A particular focus of our research within data science is on rich and complex data sources, with emphasis on sequential and temporal data, histogram data, text, and graphs.  In particular, we are interested in (1) building indexing structures and searching techniques for data series, (2) learning predictive models for classification of complex temporal data sources, such as univariate and multivariate time series, event sequences, sequences of temporal intervals, and graphs, (3) time series prediction and event burst detection using statistical methods and deep learning, and (4) subgroup and rule discovery in transactional and sequential data.

Another focus of our research within data science is on ensemble methods, i.e., techniques for generating sets of models that collectively form predictions by voting, and on methods for generating interpretable and explainable models, e.g., actionable feature tweaking, locally explainable models, and rule learning. Interpretability has gained more attention in recent years, since data science methods and models have started to be used to larger extend in both industry and society as a whole. It can be quantified at the model level, i.e., by providing a description of the whole model to the human or by instances, i.e., explaining for each decision the reasons and motivate behind the decision.  There exist lot of aspects on models that relate to interpretability, such as model stability and size, dimensionality reduction, and visualization.

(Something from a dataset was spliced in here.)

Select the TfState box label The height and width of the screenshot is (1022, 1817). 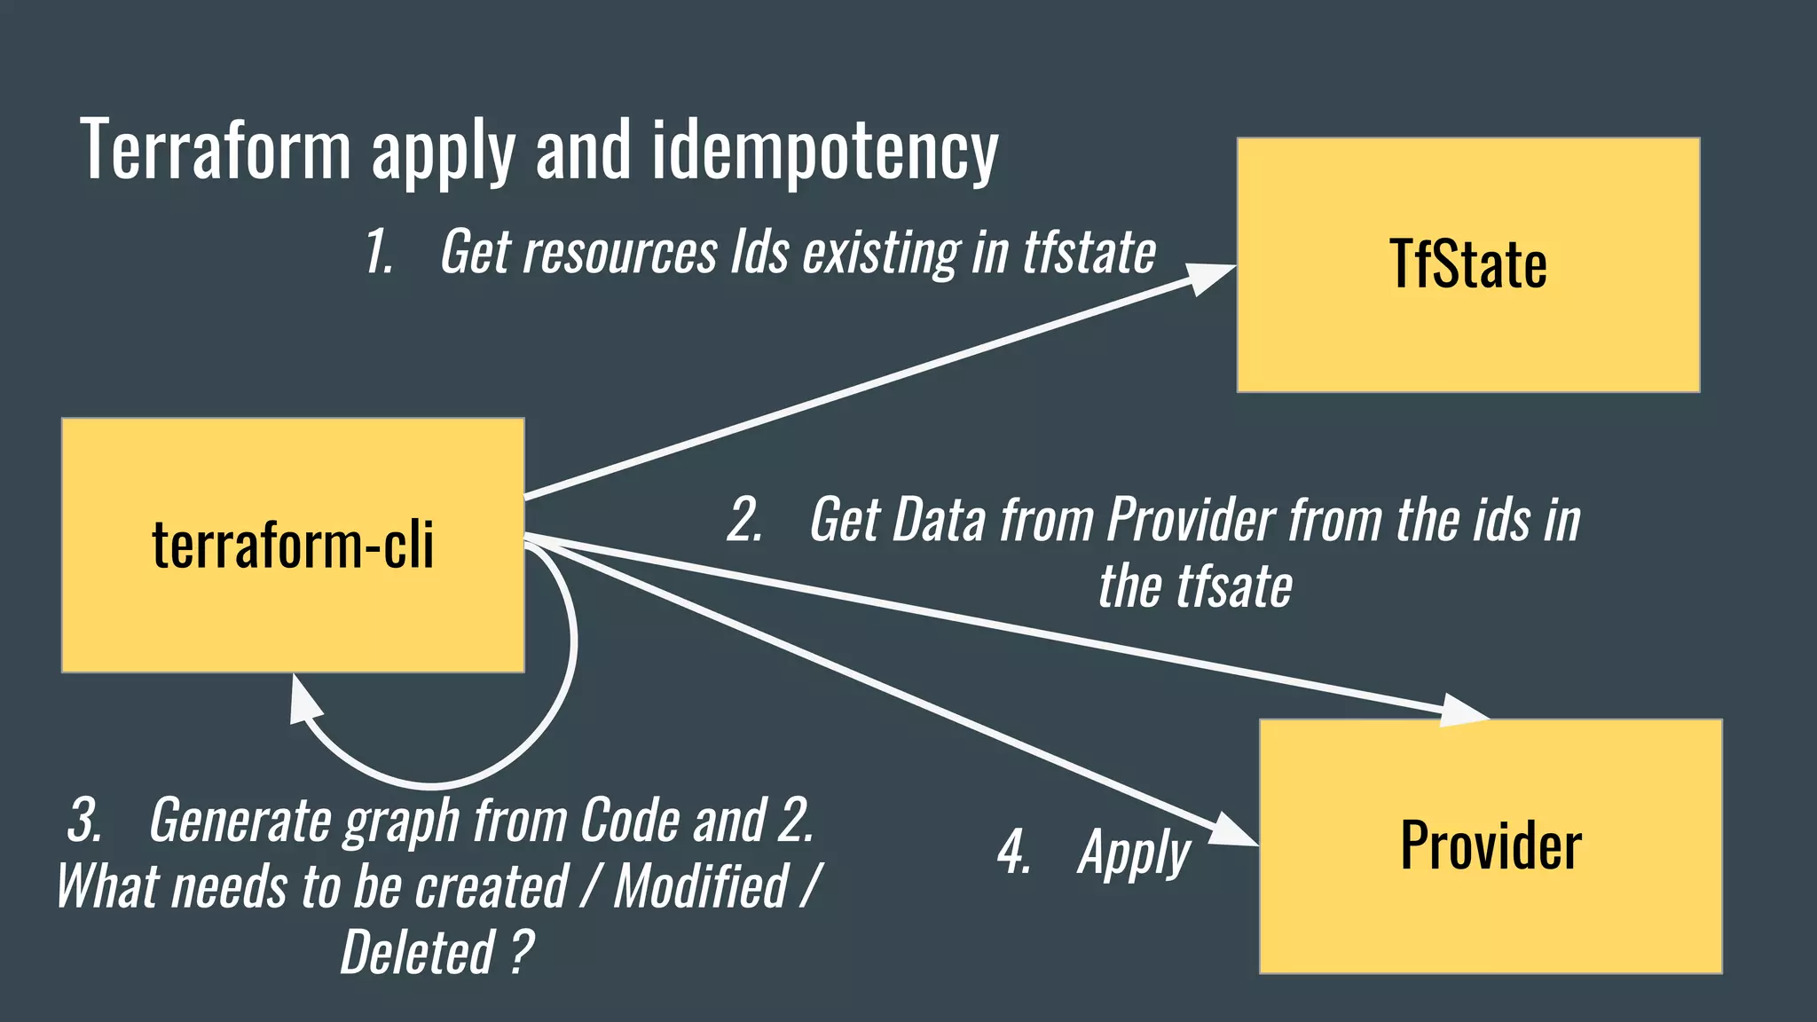click(1467, 264)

Another focus area is natural language processing with emphasis on efficient and resource lean methods for text summarization, classification, and word burst detection. Particular emphasis is given on clinical text mining by applying language technology, such as semantic analysis, to extract accurate and relevant information from very large clinical text sets. The latter is performed in close collaboration with the clinical text mining group.

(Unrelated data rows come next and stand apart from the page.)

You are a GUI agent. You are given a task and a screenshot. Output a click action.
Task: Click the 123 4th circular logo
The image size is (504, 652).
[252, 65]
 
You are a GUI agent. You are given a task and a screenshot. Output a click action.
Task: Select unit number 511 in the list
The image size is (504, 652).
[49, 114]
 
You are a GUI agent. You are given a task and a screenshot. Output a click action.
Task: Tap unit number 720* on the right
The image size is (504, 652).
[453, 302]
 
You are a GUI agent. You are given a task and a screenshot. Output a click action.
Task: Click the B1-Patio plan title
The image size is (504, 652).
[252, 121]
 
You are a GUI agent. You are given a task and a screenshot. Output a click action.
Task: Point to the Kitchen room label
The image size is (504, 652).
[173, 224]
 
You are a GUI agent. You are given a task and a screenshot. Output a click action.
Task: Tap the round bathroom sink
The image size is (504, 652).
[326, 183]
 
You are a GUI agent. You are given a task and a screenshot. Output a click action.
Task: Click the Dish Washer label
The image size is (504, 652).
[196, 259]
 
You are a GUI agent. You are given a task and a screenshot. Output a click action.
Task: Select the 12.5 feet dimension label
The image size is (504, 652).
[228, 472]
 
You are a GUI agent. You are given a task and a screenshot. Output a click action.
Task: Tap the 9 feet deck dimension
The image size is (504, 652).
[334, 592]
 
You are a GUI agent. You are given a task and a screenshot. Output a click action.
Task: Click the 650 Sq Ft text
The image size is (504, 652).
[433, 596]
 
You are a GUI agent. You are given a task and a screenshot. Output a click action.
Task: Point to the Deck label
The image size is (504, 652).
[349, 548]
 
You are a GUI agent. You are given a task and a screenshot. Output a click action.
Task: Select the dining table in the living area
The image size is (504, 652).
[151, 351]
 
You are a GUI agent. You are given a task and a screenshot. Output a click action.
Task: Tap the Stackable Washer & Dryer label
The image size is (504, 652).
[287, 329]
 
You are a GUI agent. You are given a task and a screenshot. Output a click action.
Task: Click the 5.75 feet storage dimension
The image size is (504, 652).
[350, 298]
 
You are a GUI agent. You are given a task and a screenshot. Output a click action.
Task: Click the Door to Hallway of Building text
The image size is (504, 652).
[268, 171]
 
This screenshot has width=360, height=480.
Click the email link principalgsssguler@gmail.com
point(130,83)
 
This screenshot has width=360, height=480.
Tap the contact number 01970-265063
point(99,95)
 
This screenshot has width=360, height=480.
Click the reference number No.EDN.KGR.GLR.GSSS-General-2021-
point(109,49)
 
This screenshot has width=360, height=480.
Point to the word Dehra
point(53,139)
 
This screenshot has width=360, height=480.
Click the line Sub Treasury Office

We focus on three application areas of data science:

Learning from Electronic Health Records: the key aim is to develop and employ machine learning methods for providing efficient and effective decision support for healthcare and pharmaceutical research. The research group is currently focusing on two concrete problems: (1) learning temporal models for predicting and preventing adverse events in healthcare, such as Adverse Drug Events (ADEs) and (2) understanding heart failure and modeling heart failure patient treatment trajectories.  For the purposes of these two projects, our group has established strong collaboration with Stockholm County Council, Karolinska University Hospital, and Karolinska Institute.

Integrated Vehicle Health Management: the aim here is to facilitate integrated vehicle health monitoring (IVHM) of heavy trucks. The focus then was to investigate how to predict the vehicle's health status by calculating the components remaining life to be able for create better decisions for example: (1) using health status to schedule maintenance so that unplanned downtime is minimized, (2) creating a system that optimizes maintenance plans based in part on the health status and customer preferences, and (3) creating a system that provides decision support to drivers and fleet planners utilization of vehicles. This project is implemented in strong collaboration with SCANIA.

Network traffic prediction: the main aim here is to employ efficient and effective techniques for monitoring cellular network traffic and predicting traffic bursts in a telecommunication network as well as classifying network traffic based on key features extracted from real oulink and downlink traffic.  The methods applied for solving this problem include random forests and several reccurrent neural network architectures.